SEATTLE - The Seattle area has the hottest housing market in the country - the first time in nine years that Seattle has led the United States in home-price growth, according to the Case-Shiller Home Price Indices.
The typical single-family home across King, Snohomish and Pierce counties cost 11 percent more in September than a year prior. That marked the biggest increase among the 20 major metro areas covered.
Seattle narrowly topped Portland, where home values gained 10.9 percent. For the prior eight months, Seattle had seen its home-price growth sit second in the country behind Portland.
Overall, Seattle prices are rising twice as fast as the rest of the country, as they have for most of this year.
The Case-Shiller index looks at only single-family homes, and compares the price of a home to the price of the same home the last time it was sold. The data does not include every home listing and tends to focus on existing homes rather than new construction.
When KIRO 7 asked the Northwest Multiple Listing Service for similar data, MLS provided numbers based on all listings of single-family homes and condominiums.
When looking at prices from January through October of 2016, MLS compared them to the same time period in 2015 and saw that the Belltown neighborhood of Seattle saw the largest price increase of 21.5 percent.
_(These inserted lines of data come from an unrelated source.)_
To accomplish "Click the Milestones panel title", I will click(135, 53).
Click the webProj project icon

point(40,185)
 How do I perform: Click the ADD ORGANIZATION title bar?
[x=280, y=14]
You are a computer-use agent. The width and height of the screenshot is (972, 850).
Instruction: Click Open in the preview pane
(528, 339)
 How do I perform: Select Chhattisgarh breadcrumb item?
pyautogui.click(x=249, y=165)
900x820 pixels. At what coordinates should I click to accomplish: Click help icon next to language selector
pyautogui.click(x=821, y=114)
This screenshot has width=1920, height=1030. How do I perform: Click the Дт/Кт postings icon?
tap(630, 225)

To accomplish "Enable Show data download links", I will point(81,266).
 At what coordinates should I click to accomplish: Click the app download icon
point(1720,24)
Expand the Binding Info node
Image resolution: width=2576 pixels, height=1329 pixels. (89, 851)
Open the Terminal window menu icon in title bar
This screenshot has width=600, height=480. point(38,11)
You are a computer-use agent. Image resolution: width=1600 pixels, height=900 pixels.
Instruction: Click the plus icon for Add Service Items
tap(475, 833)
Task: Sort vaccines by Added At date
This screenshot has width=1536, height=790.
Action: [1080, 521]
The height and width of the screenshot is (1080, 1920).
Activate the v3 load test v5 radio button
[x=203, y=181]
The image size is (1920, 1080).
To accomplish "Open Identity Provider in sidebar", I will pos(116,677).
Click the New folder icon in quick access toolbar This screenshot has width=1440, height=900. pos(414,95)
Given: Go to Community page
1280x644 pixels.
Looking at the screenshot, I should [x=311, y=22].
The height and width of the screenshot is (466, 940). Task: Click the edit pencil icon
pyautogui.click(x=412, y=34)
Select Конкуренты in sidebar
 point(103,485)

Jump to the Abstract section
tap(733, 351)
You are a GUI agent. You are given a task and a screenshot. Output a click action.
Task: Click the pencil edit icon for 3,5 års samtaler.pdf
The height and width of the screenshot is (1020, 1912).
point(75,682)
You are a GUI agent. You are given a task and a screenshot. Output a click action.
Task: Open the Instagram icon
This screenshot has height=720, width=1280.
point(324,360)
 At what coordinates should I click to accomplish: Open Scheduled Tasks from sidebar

All sales in this area were condominiums.
Using the same calculation, MLS shows that homes on the Eastside, south of I-90, had the smallest price gain of 8.2 percent when comparing 10 months in 2016 with the same 10 months the year before.
Seattle-based real estate website Zillow also calculated home values, but compared only the month of October 2016 with October 2015. In looking at both single-family homes and condominiums in this snapshot, Zillow said Seattle home prices have increased more than 12 percent.
That falls just behind Portland and Dallas.
Zillow produced a list of the fastest growing home prices, based on October data compared to one year ago.
The fastest growing home values are:
1. White Center – 21%
2. Mountlake Terrace – 19.8%
3. Bryn Mawr-Skyway – 18.7%
The slowest growing home values are:
1. Yarrow Point – 6.3%
2. Black Diamond – 7.2%
3. Darrington – 7.8%
Even areas with the slowest appreciation are meeting or exceeding the national average.
Zillow predicts that in 2017, home values in the Seattle metro area will increase at a slower rate, with an average of a 7 percent increase.